Directions for this task
Copy the data below verbatim, from the line containing "service (494, 152)" through the line containing "coordinates (757, 776).", both lines included.

════════

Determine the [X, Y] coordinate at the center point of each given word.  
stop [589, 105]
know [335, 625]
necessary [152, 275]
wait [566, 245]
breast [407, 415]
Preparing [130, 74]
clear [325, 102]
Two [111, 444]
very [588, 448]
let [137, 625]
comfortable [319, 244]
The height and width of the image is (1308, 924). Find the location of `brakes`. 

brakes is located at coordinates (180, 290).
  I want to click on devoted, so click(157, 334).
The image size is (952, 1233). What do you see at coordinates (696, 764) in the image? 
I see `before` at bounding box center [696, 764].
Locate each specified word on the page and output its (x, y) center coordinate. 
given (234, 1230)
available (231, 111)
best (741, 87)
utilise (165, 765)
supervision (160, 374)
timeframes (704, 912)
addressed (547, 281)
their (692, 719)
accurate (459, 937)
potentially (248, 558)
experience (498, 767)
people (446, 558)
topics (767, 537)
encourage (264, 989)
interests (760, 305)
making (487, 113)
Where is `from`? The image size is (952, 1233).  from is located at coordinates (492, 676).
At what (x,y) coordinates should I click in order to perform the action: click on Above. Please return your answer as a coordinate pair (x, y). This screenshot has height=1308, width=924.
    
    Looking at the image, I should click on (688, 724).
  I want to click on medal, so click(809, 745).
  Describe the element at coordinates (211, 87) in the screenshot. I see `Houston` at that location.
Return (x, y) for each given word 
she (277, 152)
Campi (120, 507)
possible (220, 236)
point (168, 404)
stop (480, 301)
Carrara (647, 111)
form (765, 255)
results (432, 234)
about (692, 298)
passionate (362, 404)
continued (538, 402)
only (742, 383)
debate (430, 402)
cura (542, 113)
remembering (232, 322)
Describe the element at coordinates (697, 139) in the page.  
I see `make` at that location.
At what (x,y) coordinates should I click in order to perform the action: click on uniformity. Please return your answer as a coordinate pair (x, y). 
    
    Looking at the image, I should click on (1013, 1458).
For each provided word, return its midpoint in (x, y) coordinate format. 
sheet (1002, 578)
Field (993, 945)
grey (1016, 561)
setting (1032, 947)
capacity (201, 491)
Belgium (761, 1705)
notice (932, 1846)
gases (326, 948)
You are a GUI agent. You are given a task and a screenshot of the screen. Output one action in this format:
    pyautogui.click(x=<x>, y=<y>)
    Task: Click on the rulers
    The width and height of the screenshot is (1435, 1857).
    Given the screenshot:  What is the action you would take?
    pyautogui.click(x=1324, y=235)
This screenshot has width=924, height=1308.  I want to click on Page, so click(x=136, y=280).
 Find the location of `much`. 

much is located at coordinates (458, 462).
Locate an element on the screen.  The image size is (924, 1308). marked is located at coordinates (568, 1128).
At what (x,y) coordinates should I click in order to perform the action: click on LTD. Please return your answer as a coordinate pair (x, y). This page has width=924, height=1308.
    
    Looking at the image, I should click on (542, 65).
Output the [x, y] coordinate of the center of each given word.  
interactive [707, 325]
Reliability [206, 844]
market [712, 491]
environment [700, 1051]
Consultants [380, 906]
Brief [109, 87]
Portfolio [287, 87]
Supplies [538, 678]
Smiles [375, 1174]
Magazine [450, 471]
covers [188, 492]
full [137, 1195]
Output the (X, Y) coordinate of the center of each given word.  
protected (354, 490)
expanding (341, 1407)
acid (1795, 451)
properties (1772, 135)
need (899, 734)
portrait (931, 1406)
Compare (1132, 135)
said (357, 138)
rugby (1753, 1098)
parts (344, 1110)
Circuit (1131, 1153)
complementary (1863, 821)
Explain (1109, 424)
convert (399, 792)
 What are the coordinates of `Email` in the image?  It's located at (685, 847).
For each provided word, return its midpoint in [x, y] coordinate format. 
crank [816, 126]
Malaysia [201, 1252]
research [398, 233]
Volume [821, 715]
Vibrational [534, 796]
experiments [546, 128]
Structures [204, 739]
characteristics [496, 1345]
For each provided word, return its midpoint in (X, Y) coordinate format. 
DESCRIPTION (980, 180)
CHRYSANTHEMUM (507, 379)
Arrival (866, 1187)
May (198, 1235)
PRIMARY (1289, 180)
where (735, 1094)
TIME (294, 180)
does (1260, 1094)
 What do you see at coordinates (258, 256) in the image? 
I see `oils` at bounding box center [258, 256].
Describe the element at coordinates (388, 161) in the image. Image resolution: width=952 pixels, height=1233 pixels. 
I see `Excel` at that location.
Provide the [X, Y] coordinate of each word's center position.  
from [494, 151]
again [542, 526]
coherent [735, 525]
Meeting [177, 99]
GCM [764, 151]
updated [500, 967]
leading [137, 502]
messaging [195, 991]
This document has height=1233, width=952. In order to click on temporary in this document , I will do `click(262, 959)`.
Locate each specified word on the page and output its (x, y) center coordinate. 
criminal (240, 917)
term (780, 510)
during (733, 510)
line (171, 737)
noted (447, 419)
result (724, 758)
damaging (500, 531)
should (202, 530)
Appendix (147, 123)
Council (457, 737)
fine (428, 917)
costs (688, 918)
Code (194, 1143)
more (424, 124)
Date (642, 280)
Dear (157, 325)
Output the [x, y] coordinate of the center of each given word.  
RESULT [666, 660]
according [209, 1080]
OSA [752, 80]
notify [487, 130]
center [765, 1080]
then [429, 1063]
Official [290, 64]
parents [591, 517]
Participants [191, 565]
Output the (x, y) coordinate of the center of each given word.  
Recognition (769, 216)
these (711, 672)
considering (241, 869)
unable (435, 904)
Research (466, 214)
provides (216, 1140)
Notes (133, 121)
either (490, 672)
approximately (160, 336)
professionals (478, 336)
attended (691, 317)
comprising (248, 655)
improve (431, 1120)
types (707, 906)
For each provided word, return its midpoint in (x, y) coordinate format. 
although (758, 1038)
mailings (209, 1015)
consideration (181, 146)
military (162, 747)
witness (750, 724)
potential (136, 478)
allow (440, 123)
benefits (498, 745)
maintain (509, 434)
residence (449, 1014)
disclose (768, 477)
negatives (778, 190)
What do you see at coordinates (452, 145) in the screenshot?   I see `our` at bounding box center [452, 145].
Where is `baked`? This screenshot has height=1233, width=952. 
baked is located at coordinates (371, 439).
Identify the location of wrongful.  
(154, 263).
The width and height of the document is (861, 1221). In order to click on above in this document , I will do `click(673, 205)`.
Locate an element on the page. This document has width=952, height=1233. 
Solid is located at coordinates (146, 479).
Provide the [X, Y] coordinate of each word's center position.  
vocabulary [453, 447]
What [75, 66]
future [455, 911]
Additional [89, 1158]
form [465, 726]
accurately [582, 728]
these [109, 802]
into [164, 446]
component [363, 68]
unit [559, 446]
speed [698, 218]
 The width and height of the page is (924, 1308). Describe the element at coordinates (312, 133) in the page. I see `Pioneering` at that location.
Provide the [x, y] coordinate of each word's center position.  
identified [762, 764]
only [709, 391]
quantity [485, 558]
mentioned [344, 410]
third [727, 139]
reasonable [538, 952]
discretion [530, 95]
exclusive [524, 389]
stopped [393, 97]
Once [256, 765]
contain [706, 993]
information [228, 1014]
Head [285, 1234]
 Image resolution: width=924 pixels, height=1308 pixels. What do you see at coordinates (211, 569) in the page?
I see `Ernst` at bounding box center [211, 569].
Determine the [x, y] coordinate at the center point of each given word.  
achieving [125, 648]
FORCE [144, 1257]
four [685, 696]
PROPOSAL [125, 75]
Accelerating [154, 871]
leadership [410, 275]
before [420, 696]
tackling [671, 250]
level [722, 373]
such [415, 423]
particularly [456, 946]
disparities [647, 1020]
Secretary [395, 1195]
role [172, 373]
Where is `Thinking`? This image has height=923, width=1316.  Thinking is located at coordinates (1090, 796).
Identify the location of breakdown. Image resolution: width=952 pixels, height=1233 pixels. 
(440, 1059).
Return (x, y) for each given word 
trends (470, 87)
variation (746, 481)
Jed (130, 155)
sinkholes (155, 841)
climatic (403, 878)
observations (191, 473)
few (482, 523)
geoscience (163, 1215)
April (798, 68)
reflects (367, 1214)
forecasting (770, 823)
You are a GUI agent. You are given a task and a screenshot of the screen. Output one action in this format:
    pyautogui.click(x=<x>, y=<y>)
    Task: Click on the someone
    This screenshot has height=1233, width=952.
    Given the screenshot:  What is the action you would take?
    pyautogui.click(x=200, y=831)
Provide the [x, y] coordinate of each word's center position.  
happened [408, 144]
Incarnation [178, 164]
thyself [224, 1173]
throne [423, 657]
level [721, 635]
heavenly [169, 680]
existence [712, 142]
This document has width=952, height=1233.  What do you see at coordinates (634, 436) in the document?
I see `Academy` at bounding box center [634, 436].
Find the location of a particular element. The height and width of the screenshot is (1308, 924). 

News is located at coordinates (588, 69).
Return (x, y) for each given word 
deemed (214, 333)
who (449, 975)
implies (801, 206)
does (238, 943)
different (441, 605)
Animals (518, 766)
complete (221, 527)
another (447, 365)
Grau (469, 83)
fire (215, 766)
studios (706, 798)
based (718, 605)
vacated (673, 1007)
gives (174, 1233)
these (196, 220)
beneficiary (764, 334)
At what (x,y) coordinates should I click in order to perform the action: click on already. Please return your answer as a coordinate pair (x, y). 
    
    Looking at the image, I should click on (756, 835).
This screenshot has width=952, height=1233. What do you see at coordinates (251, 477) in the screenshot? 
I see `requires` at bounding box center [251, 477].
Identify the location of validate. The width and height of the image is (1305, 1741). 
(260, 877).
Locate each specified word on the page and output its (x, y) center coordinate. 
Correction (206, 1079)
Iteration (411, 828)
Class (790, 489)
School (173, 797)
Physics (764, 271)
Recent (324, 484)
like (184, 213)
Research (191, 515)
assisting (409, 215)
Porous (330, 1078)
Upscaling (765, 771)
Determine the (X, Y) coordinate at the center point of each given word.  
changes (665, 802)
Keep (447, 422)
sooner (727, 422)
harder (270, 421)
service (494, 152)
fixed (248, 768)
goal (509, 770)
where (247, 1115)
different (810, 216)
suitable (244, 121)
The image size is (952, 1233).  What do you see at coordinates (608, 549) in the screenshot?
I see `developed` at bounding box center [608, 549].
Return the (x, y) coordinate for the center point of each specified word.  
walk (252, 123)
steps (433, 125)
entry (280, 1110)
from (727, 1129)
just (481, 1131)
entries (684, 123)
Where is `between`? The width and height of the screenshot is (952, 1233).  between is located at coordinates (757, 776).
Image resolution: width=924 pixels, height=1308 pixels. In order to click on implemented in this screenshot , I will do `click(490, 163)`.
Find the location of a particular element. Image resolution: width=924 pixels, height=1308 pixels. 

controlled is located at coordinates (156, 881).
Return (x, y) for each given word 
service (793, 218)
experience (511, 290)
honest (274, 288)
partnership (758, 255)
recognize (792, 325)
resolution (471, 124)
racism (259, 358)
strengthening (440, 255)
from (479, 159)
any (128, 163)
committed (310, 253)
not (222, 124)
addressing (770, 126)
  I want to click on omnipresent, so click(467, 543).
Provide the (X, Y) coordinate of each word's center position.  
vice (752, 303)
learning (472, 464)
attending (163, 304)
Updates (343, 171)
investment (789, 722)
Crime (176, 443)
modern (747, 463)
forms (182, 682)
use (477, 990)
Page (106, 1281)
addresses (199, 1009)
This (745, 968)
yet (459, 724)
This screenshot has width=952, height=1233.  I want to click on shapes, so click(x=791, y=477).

════════

The result
service (494, 152)
fixed (248, 768)
goal (509, 770)
where (247, 1115)
different (810, 216)
suitable (244, 121)
The image size is (952, 1233).  What do you see at coordinates (608, 549) in the screenshot?
I see `developed` at bounding box center [608, 549].
Return the (x, y) coordinate for the center point of each specified word.  
walk (252, 123)
steps (433, 125)
entry (280, 1110)
from (727, 1129)
just (481, 1131)
entries (684, 123)
Where is `between`? The width and height of the screenshot is (952, 1233).  between is located at coordinates (757, 776).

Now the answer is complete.